Helena soltó una pequeña risa al recordar el pasado. Había seducido a Aric cuando era joven, apenas un muchacho, y lo había dejado con el corazón roto sin remordimiento. Ahora, las cosas eran diferentes. Aric ya no era ese joven fácil de manipular, pero tampoco había cambiado tanto como para que ella no pudiera encontrar su camino de vuelta a su corazón... o, al menos, a su cama.

Dejó la carta a un lado, exhalando lentamente mientras se levantaba del lecho. Su objetivo era claro, y Lord Alden tenía razón: no sería tan difícil. Aric todavía tenía cicatrices de lo que compartieron, y Emily... Emily era joven, inexperta, humana. Nada de lo que el reino necesitaba. Helena sabía que ella, en cambio, era la mujer adecuada para ser la reina junto a Aric. Con esa convicción, ajustó su vestido y salió de su habitación.

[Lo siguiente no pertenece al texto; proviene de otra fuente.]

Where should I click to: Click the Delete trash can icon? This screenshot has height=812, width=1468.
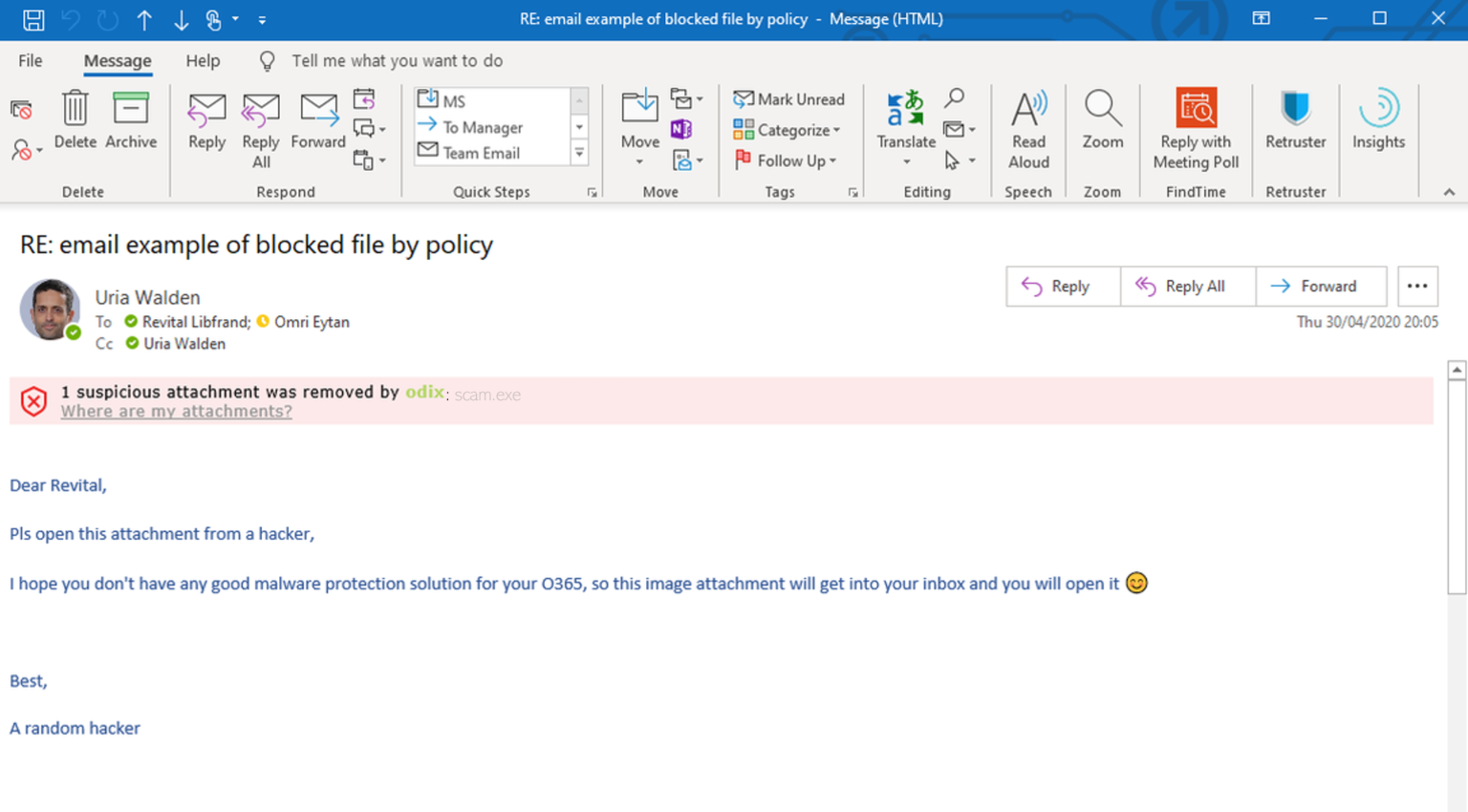(75, 110)
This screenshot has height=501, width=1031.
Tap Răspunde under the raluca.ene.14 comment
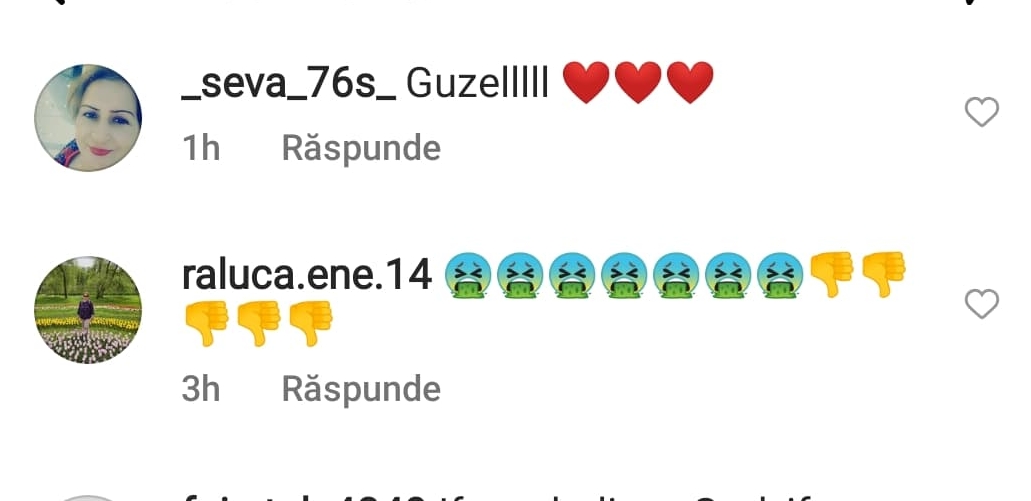pyautogui.click(x=361, y=389)
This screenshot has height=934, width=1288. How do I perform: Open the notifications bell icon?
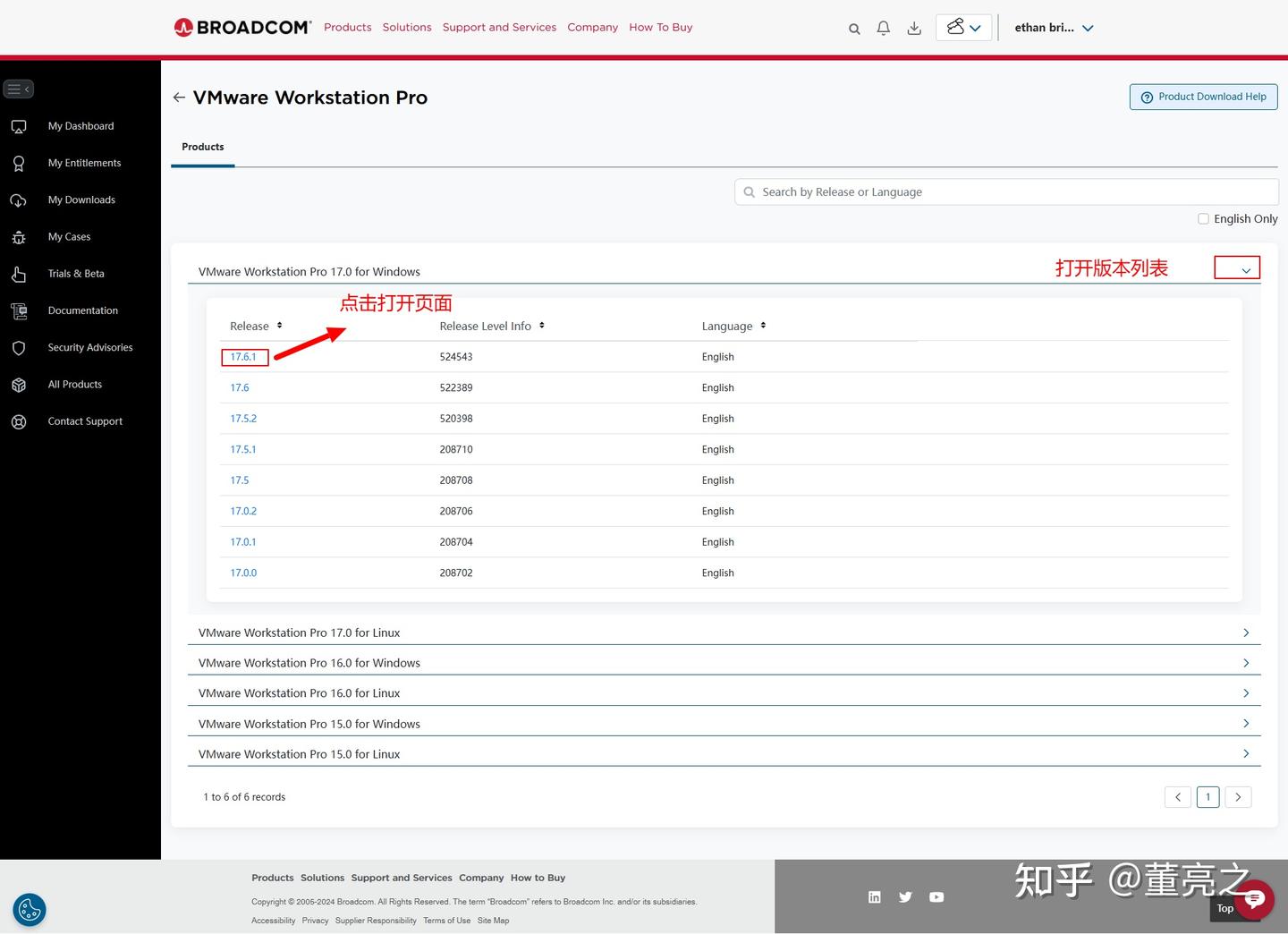pos(884,29)
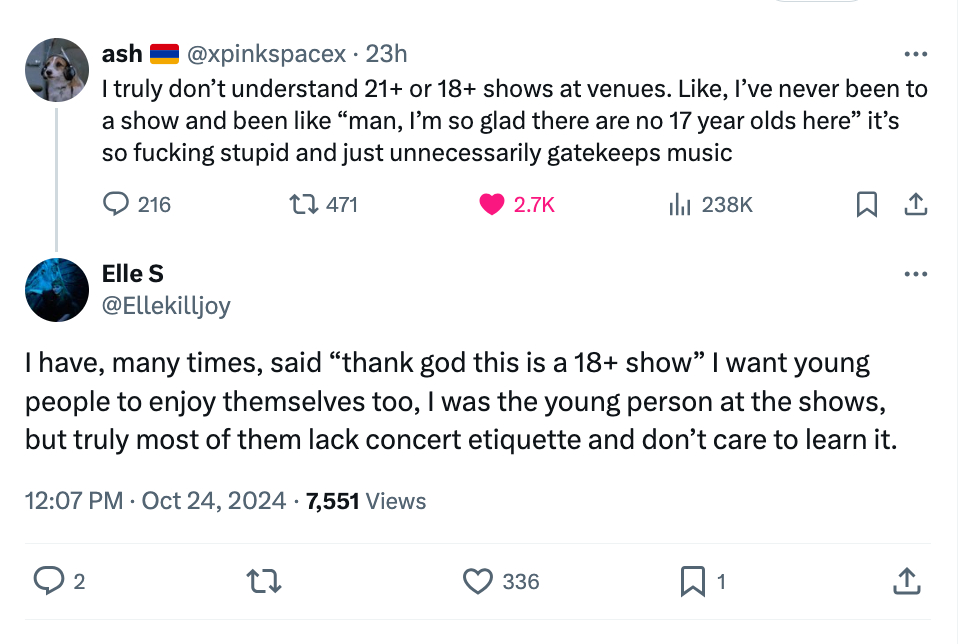Unlike ash's tweet with pink heart
Image resolution: width=964 pixels, height=644 pixels.
pos(492,205)
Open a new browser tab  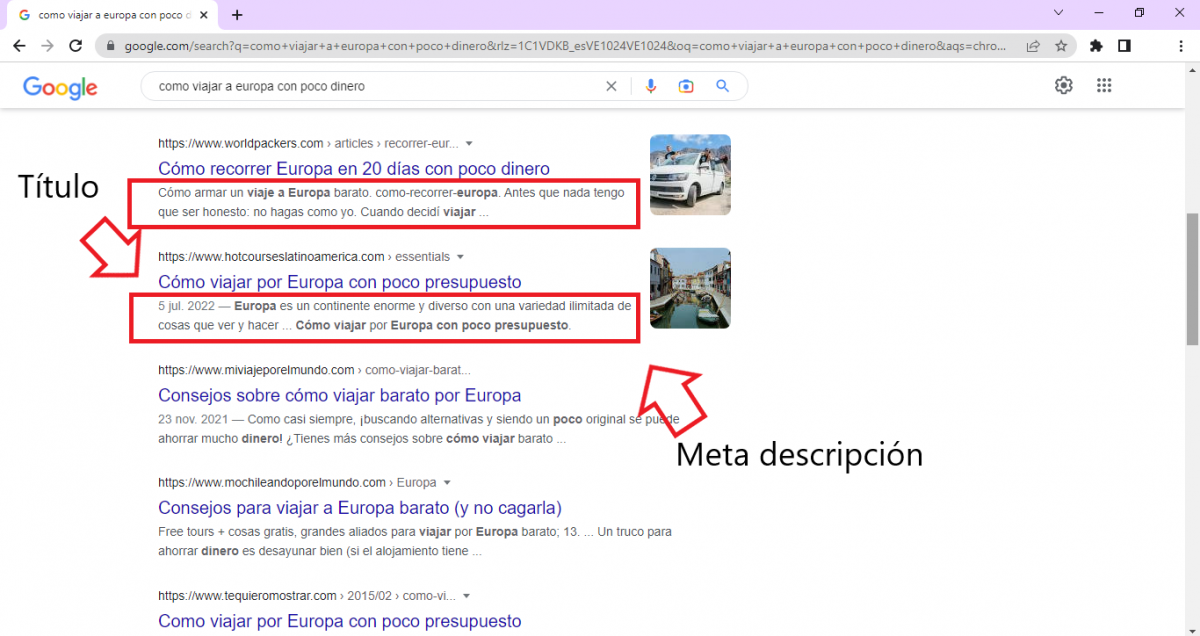tap(237, 15)
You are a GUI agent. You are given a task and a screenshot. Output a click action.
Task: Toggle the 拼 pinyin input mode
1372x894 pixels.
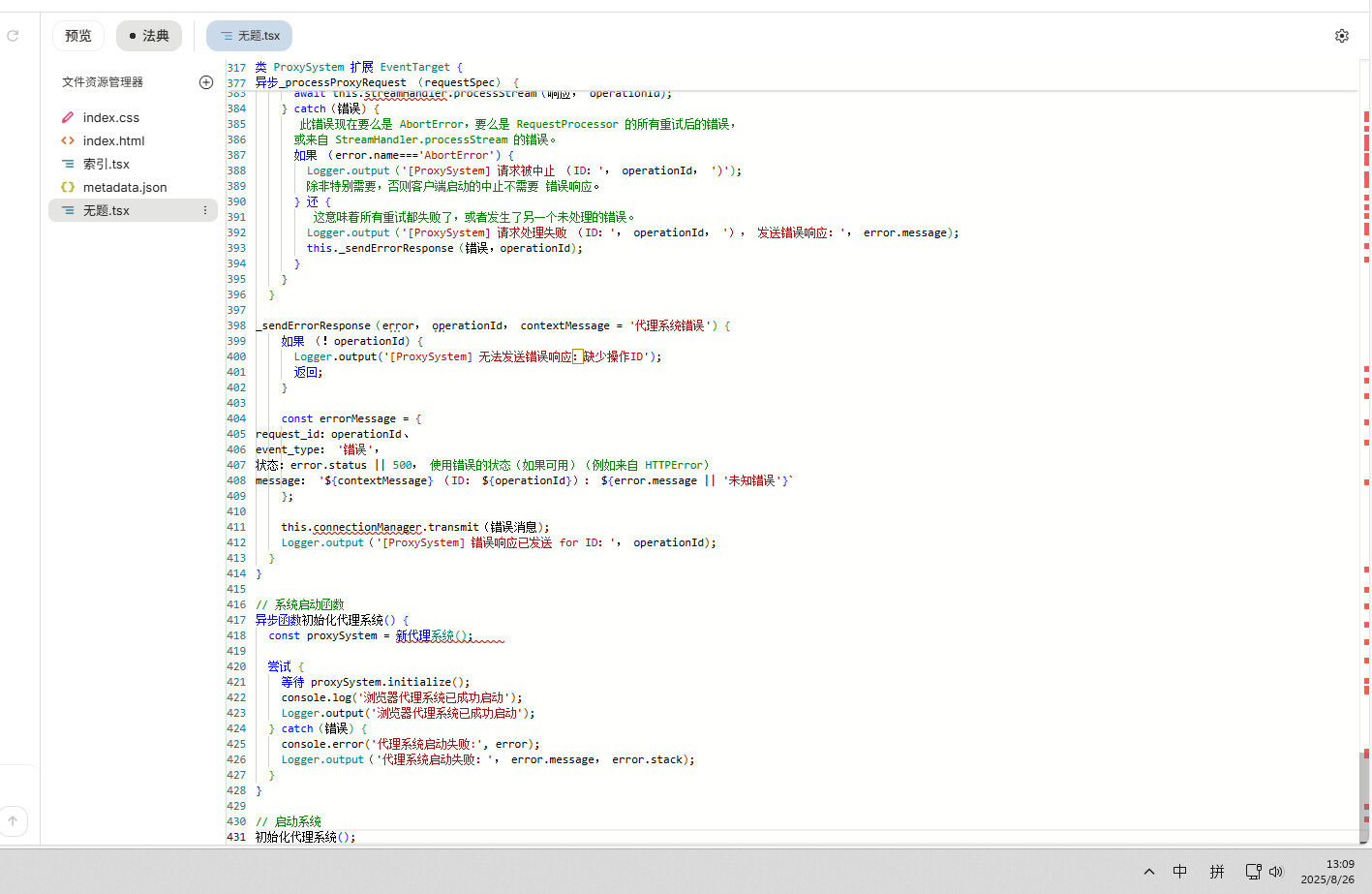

Mientras recorría los pasillos del castillo, una ligera corriente de aire entraba por las ventanas, despeinándole el cabello. Al pasar por una de ellas, se detuvo. Desde allí, podía ver el jardín iluminado por las suaves luces nocturnas, y, entre las sombras de la noche, divisó una figura conocida. Aric estaba allí, sentado junto a Emily, hablando en un tono bajo que no podía oír desde la distancia. Sus gestos eran suaves, casi íntimos.

Helena frunció el ceño. El Rey parecía cómodo, relajado con la joven. Aquello no encajaba con lo que ella tenía planeado. Emitió un suspiro de frustración y siguió caminando por los corredores, ignorando la punzada de celos que se instalaba en su pecho.

El castillo estaba mayormente en silencio, pero al acercarse a la sala del trono, Helena sintió una fuerza extraña tirando de ella hacia esa gran habitación. Entró con paso firme y se detuvo frente a los dos tronos. El del Rey, majestuoso, era ligeramente más grande y ornamentado, mientras que el de la Reina, a su lado, parecía vacío, esperando ser ocupado.

Helena se quedó mirando ese segundo trono. Se acercó despacio, acariciando el respaldo dorado con sus dedos. Cerró los ojos un momento, imaginándose a sí misma sentada allí, con una corona resplandeciente sobre su cabeza. Sonrió. No era una fantasía tan descabellada.

—Disfruta el momento mientras puedas, Helena —dijo una voz familiar desde la puerta.

Helena se giró, sorprendida, para encontrarse con Elio, observándola desde la entrada. Su expresión era de pura advertencia, sus ojos fijos en ella como si pudiera leer sus pensamientos.

—¿Qué haces aquí, Elio? —preguntó Helena, con una mezcla de irritación y desafío en su tono.

—Vigilándote —respondió él, con una frialdad que hizo que un escalofrío recorriera su espalda—. No intentes nada, Helena. Sabes lo que pasaría si le haces daño a Emily.